SPECIFICATION FOR THE ARPA NOVEMBER 1996 HUB 4 EVALUATION

  Approved by the SRCC July 26, 1996 and October 2, 1996; 
  this revision November 1, 1996

        (Developed by the Hub 4 working group, Richard Stern, Chair,
  with major input from George Doddington, Dave Pallett, and Charles Wayne.)


INTRODUCTION

This document concerns the specification of the Hub 4 test set for the 
November 1996 ARPA CSR Evaluation.  

The purpose of the 1996 Hub 4 evaluation is to improve the basic performance 
of speaker-independent unlimited-vocabulary recognition systems.   Using 
broadcast news sources, it is intended that the inclusion of a challenging 
combination of read speech, spontaneous speech, as well as a combination of 
recording environments in broadcast studios and in the field will provide 
impetus to improve core speech recognition capability, to improve the 
adaptability of recognition systems to new speakers, dialects, and recording 
environments, and to improve the systems' abilities to cope with the difficult 
problems of unknown words, spontaneous speech, and unconstrained syntax and 
semantics.  
 
The 1996 evaluation will consist of two components, referred to as the
"unpartitioned evaluation" component (UE) and the "partitioned evaluation" 
component (PE).  Sites will be required to evaluate on the PE, while the
UE is optional.  The UE will be similar to the 1995 Hub 4 evaluation in
that it contains relatively complete portions of television and radio news
broadcasts, but using a wider variety of source material than had been
employed in the 1995 evaluation.  The PE will contain all of the same
material as the UE, but manually segmented into homogeneous regions, plus
some additional material.  This component will provide for a set of
controlled contrastive conditions referred to as "evaluation focus
conditions" that are intended to supersede the hubs and spokes of the CSR
evaluations in previous years based on read speech from the Wall Street
Journal and other North American business news sources. 

        
DEFINITIONS AND TERMINOLOGY

For the purposes of this document, a "show" refers to a particular television
or radio broadcast production, encompassing all of the dates and times of 
broadcast.  Examples include "CNN Headline News" and "NPR All things 
Considered".

An "episode" refers to an instance of a show on a particular date (and 
possibly time), such as "All Things Considered on July 5, 1996" or 
"CNN Headline News at 1000 EDT on July 5, 1996".

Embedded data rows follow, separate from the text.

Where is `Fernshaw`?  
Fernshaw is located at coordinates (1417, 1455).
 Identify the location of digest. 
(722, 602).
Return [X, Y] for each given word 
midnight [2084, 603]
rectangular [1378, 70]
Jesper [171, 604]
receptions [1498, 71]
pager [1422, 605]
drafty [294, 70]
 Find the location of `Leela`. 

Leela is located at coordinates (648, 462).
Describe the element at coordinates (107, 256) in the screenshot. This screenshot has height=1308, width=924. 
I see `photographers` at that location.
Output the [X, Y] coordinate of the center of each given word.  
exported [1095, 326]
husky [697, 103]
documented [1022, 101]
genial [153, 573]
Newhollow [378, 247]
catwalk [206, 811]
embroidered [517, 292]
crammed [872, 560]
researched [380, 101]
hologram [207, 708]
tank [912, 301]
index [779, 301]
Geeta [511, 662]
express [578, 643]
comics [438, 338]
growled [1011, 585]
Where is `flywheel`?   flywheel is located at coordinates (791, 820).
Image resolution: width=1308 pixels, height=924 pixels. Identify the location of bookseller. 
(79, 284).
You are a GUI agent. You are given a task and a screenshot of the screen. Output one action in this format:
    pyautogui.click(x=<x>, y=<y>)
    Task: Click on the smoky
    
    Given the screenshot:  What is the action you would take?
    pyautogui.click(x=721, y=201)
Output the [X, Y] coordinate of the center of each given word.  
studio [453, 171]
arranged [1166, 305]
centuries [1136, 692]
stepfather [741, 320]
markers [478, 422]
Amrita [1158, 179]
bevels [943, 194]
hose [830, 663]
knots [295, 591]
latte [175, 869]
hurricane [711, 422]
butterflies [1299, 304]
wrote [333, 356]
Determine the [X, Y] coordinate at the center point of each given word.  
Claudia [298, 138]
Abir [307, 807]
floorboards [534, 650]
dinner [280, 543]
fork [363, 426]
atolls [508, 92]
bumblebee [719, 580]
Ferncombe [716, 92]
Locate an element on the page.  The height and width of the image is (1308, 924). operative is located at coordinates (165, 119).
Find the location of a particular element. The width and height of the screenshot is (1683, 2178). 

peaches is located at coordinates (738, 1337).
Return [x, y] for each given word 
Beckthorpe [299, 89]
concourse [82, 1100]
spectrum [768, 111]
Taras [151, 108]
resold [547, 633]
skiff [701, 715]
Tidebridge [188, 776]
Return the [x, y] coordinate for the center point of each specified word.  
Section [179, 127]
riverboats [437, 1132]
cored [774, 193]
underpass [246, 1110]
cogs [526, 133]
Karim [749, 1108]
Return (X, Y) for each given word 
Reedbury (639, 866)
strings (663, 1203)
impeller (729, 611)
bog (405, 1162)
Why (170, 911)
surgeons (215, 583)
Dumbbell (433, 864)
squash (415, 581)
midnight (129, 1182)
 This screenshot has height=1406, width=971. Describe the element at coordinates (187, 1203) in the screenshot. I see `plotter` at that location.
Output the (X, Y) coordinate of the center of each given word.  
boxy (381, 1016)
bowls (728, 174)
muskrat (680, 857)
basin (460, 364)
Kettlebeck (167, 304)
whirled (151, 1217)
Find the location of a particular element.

A "portion" is a subset of an episode.  It generally contains multiple speech
styles or recording environments.

A "story" is a contiguous subset of a portion that describes or discusses
a single topic.

A "segment" refers to a contiguous section of audio for which the "Focus 
Conditions for the Partitioned Evaluation" as defined below remain unchanged.

                
EVALUATION TEST DATA
 
The evaluation test data will be obtained from the audio component of a 
variety of television and broadcast news sources.  Broadcast sources for which 
the Linguistic Data Consortium (LDC) has obtained legal clearances for use in 
this evaluation include television news programs from CNN, ABC, and C-SPAN, as 
well as news radio broadcasts from NPR.

* Evaluation Test Data Goals

The evaluation test data will consist of approximately 2.5 hours of speech.  

The actual data to be used for the UE and PE components of the evaluation will 
be selected by NIST, in consultation with members of the LDC.  The data will 
be selected according to the following guidelines, which should be followed
to the extent that is practical:

        * The evaluation test content should be 60% from television shows and 
          40% from radio shows.
        
        * Half of the test material will be taken from shows that are 
          considered to be "anchored news broadcasts" and half of the test
          material will be taken from shows that are considered to be "news
          magazines", as identified by the working group on program content
          chaired by Long Nguyen.   

        * Labelled focus conditions for the PE are specified below.  
          Beginnings and endings of stories are also marked for the PE.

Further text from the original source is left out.